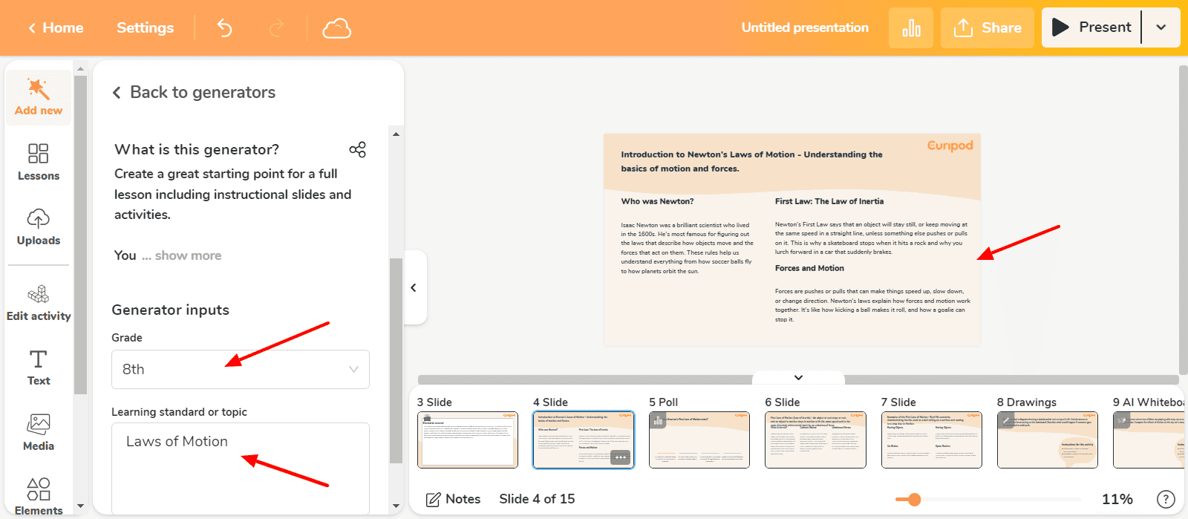The width and height of the screenshot is (1188, 519).
Task: Collapse the left panel with chevron handle
Action: coord(414,287)
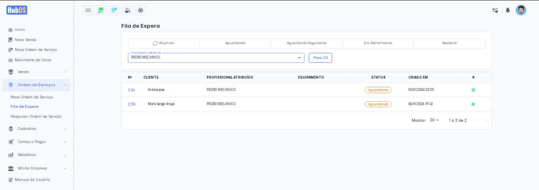The image size is (539, 190).
Task: Open the customers people shortcut icon
Action: click(127, 10)
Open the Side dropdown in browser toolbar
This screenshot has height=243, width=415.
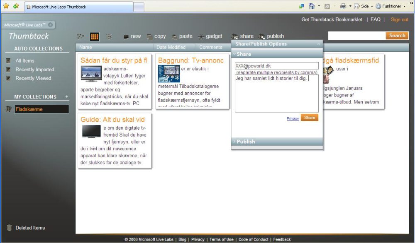pos(364,6)
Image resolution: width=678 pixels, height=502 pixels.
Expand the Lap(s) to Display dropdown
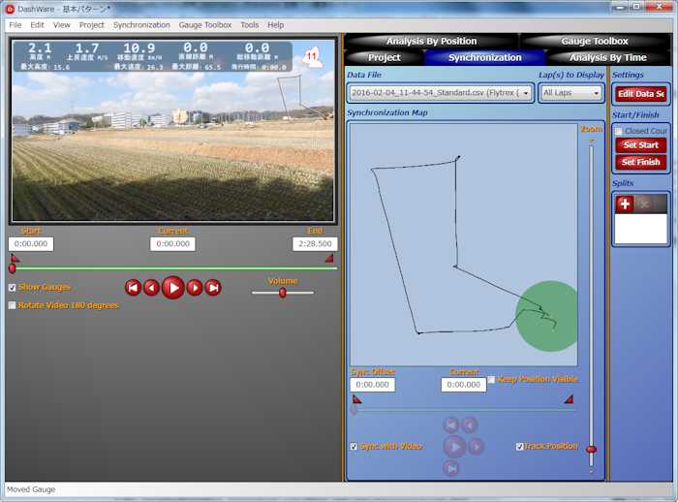click(x=572, y=93)
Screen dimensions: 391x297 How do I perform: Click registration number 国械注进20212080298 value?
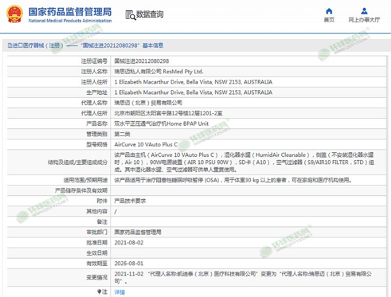point(141,61)
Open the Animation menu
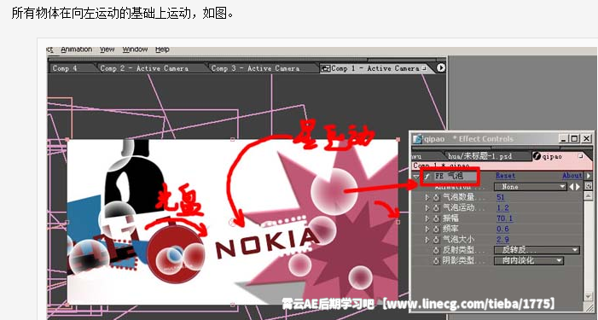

+===+

• Prompt: In the entries above, find the line containing "This screenshot has height=243, width=415.", then please retype it and every line after it through the last, exactly as written, omitting pictures.

• Result for this exercise:
This screenshot has height=243, width=415.
pos(364,6)
Image resolution: width=678 pixels, height=502 pixels.
Expand the Lap(s) to Display dropdown
click(x=572, y=93)
Screen dimensions: 391x297 How do I perform: Click registration number 国械注进20212080298 value?
point(141,61)
Open the Animation menu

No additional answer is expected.